Cruce de los Andes: un hito crucial

Desde el análisis de una historiadora mendocina, el cruce del Ejército liderado por José de San Martín significó además una guerra que involucró no sólo las fuerzas militares, sino también toda una logística destinada a confundir al enemigo.

domingo, 31 de enero de 2010

Zulema Usach

Liberar de la corona española a los pueblos de América Latina fue para José de SanMartín y todos cuantos apoyaron sus ideas, un desafío que no sólo se limitó a cruzar la Cordillera de los Andes para enfrentar distintas batallas. Lejos de todo reduccionismo, su proyecto implicó un proceso de cambios políticos y sociales que se tradujeron luego en el bastión clave para sentar las bases de una república nueva e independiente.

Hoy, cuando el país conmemora el Bicentenario de la Revolución de Mayo y un grupo de soldados se encuentra emulando el cruce hacia Chile -que el 17 de febrero de 1817 culminó con la victoria de Chacabuco- una mirada al pasado muestra que la construcción de la soberanía tuvo un trasfondo complejo que implicó una gran fortaleza y convicción de los revolucionarios de la época, que lucharon contra la monarquía española liderada por Fernando VII.

Pero además fueron campesinos, esclavos y representantes de pueblos originarios quienes cumplieron un rol clave para concretar el plan liberador.

"El Cruce de los Andes se inscribe en un proceso político de decisiva importancia para la historia de América Latina. Se trata de una empresa militar y política decidida a reconquistar el bastión chileno a la causa de la América libre", explicó Beatriz Bragoni, investigadora del Conicet y profesora de Historia de la Facultad de Derecho de la UNCuyo.
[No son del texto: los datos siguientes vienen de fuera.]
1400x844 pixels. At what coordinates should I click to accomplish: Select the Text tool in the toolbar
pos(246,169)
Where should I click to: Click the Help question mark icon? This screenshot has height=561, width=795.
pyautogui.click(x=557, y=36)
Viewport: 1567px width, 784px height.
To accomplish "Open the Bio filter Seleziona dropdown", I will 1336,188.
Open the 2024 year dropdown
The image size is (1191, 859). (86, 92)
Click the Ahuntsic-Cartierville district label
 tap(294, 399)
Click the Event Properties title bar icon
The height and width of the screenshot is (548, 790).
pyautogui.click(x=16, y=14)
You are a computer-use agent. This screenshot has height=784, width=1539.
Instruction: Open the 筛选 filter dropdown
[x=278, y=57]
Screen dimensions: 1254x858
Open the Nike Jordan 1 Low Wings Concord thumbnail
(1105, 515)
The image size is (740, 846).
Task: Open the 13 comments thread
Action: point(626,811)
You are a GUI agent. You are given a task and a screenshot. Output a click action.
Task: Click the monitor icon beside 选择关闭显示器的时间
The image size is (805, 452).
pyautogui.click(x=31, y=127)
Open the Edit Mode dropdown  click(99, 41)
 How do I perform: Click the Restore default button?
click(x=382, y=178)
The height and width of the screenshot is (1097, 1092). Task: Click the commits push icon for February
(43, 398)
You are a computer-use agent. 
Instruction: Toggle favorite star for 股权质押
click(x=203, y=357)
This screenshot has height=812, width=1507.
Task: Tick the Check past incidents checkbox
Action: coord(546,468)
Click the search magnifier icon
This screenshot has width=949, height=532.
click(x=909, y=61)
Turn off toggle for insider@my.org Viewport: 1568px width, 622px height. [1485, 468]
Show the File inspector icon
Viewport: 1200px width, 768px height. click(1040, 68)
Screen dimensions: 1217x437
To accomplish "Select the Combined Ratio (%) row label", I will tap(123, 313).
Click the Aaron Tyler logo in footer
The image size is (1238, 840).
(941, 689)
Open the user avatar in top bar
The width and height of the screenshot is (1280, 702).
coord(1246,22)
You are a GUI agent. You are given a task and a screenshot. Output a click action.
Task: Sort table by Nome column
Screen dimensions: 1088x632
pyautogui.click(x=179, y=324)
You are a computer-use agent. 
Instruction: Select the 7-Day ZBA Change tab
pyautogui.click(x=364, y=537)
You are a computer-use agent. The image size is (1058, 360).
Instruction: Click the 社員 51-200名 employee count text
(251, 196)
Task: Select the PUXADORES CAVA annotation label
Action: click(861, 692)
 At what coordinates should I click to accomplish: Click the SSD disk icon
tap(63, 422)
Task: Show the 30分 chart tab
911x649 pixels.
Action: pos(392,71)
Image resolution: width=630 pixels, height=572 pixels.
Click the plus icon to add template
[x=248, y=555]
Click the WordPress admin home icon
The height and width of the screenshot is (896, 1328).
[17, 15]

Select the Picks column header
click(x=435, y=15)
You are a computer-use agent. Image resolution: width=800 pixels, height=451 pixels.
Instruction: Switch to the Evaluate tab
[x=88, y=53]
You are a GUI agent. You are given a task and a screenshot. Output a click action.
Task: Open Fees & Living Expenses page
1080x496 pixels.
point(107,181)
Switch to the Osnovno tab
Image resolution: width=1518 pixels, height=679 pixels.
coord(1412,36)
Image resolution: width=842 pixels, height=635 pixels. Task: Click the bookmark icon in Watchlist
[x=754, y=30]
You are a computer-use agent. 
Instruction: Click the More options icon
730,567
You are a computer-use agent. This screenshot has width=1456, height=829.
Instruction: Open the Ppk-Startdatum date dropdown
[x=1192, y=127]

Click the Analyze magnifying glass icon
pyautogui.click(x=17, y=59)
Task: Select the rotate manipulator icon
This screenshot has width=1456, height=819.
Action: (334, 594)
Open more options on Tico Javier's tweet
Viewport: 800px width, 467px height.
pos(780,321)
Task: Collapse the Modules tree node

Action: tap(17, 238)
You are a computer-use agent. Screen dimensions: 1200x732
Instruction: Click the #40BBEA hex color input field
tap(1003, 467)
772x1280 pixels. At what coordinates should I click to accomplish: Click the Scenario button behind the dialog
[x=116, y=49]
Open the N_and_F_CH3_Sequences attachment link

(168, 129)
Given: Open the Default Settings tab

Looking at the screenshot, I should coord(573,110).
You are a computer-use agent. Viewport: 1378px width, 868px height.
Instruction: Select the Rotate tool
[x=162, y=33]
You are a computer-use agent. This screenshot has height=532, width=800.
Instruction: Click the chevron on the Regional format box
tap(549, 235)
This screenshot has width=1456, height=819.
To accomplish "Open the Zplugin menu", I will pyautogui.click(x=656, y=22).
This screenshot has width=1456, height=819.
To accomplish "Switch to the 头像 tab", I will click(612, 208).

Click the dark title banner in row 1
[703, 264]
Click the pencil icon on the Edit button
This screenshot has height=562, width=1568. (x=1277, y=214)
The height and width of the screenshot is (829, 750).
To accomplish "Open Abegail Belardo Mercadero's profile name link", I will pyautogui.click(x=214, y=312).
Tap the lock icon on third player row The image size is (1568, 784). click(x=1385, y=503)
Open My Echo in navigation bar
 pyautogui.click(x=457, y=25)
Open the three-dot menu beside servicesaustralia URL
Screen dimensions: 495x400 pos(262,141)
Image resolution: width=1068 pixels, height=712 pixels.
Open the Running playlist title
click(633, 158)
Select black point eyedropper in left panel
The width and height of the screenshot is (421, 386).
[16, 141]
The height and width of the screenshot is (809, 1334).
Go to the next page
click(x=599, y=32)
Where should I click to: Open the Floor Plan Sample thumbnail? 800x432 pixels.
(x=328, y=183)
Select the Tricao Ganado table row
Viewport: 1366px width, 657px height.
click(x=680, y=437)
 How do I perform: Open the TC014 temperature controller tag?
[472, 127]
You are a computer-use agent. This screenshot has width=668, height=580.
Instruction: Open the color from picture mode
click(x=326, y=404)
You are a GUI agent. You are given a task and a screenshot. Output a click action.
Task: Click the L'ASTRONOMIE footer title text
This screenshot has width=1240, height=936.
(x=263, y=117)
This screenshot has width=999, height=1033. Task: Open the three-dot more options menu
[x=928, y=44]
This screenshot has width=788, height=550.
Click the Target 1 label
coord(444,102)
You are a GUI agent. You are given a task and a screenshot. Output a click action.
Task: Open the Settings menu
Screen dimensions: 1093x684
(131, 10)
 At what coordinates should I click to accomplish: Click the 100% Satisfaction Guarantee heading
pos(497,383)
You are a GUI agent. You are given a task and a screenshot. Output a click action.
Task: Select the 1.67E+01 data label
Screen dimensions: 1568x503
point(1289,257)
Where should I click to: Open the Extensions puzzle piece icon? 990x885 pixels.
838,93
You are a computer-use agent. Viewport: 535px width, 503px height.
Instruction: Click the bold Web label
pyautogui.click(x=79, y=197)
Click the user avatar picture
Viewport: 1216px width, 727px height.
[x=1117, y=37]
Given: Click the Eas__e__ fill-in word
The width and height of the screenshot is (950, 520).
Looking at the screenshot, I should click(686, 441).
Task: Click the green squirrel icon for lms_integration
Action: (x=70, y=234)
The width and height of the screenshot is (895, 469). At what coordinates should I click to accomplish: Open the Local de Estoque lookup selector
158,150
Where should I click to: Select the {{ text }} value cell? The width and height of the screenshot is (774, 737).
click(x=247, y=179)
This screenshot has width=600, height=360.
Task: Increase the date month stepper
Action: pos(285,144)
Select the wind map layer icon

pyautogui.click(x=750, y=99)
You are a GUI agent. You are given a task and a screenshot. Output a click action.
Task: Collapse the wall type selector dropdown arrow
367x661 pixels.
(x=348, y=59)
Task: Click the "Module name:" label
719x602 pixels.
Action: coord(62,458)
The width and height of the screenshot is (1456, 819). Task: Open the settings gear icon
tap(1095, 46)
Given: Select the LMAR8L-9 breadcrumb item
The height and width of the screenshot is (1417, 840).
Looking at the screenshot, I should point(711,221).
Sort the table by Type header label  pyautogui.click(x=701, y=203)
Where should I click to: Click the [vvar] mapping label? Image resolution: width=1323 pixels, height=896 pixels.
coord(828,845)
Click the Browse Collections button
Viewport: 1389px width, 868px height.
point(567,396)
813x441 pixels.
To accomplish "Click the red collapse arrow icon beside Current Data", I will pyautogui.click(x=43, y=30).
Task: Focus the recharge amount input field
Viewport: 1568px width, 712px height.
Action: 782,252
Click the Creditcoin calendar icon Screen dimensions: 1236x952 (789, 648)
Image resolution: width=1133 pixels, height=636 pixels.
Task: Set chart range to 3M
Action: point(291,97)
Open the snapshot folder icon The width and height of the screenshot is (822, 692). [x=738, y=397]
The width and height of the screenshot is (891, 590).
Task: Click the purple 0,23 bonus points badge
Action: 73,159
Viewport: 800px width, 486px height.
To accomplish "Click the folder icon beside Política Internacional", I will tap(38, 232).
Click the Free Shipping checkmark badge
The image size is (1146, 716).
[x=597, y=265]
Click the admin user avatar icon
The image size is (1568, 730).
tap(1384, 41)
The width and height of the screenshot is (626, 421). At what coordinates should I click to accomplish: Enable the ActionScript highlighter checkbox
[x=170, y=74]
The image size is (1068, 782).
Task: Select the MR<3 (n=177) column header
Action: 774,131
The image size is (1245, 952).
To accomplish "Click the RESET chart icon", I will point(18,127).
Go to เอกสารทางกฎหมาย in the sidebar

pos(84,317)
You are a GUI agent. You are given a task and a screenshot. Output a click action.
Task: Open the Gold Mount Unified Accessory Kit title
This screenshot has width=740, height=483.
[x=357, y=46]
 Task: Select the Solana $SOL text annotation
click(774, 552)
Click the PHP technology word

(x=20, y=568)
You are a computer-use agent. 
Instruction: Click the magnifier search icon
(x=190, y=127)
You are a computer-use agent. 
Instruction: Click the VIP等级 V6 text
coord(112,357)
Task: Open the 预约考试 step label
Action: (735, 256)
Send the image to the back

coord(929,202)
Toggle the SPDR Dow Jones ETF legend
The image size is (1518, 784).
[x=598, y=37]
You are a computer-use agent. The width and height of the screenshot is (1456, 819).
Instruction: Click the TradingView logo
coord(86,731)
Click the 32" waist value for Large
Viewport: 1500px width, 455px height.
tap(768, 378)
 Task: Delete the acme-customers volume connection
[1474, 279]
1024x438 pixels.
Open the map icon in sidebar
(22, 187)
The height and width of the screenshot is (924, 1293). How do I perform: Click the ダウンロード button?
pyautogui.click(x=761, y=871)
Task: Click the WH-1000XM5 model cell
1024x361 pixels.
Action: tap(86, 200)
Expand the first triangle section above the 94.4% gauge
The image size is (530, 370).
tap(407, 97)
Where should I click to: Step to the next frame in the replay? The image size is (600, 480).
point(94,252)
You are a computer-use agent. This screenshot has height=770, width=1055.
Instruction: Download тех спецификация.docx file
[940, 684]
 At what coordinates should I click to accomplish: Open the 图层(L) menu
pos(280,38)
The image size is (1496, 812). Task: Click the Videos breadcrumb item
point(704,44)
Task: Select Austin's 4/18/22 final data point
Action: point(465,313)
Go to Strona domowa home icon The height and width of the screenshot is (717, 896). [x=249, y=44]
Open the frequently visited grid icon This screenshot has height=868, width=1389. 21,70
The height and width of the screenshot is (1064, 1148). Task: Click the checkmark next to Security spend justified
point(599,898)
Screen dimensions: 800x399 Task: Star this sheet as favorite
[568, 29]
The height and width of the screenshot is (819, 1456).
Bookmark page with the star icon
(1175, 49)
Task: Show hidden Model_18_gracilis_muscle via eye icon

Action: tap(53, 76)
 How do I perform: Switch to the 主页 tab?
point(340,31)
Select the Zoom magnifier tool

Desde el análisis de la historiadora, quien además es autora del libro "San Martín: del soldado del Rey a Héroe de la Nación" -producción que será lanzada en los próximos días por la editorial Sudamericana- este hecho toma sentido frente a los sucesos ocurridos en octubre de 1814, cuando el Virrey de Lima (capital de Perú) envía expedicionarios al sur de Chile con el fin de mantener entre las poblaciones una opinión favorable sobre la monarquía y en detrimento de los grupos patriotas que por entonces habían logrado conquistar el bastión de dos provincias trasandinas: Santiago y Coquimbo. En tanto, en Concepción las opiniones estaban divididas entre patriotas y realistas.

Así, del otro lado de la cordillera surgieron dos partidos rivales en la conducción de la revolución en Chile, Miguel Carrera por un lado y Bernardo de O'Higgins por el otro. De este modo, el desafío militar fue aún más complejo: "Si uno mira el mapa de América del Sur en 1814 advierte un panorama muy contrario a la causa de la independencia porque hacia ese año, no solamente Fernando VII había sido restablecido en el trono, sino que había demolido lo que muchos liberales habían creído que se podía modernizar", continuó Bragoni.

Enfrentar esa situación no fue para nada sencillo: fueron más de cuatro mil hombres de combate y otros 1.200 quienes acompañaron las milicias para trasladar armamentos y alimentos. A la travesía por el Paso de los Patos y el Paso de Uspallata (dos de los principales recorridos) se sumaron arrieros y operarios capaces de indicar los caminos más óptimos.

A diferencia de lo que se cree, los soldados que conformaron el Ejército de los Andes que se gestó en Mendoza, estuvo integrado por soldados de distintas provincias, pero también se agregaron a la lucha esclavos, que gracias a su participación en el regimiento lograban no sólo su libertad, sino también un sueldo. Sin embargo, se calcula que la tercera parte de la población cuyana negra que fue reclutada (cerca de 300 esclavos) murieron en la travesía.

Por otra parte, la lucha estuvo acompañada de "pactos sociales". Ejemplo de ello fue la participación de los Pehuenches y las alianzas con caciques logradas mediante el apoyo de comandantes de frontera para lograr despistar al enemigo en tierras chilenas.
 
"Fue toda una maquinaria guerrera que estuvo puesta en marcha e implicó una red de espionaje y movilización de guerrillas del otro lado de la cordillera con el efecto de agitar y ganar los corazones y las voluntades de las poblaciones rurales", puntualizó Bragoni.

Claro, que la difusión de las ideas sanmartinianas estuvo acompañada de una promesa de libertad y de no saqueo. En este sentido, la historiadora agregó que "se trató de una guerra de recursos en la medida en que las poblaciones estaban involucradas y comprometidas en función de conquistar posiciones territoriales".

De este modo, la existencia de un "problema político que se traslada al campo de la guerra" significó en toda América del Sur "una revolución política, que antepuso los derechos de las personas, de los pueblos y de los grupos sociales por sobre el concepto que hasta ese entonces organizaba la relación entre gobernantes y gobernados en relación con su procedencia divina, tal como lo imponía la monarquía".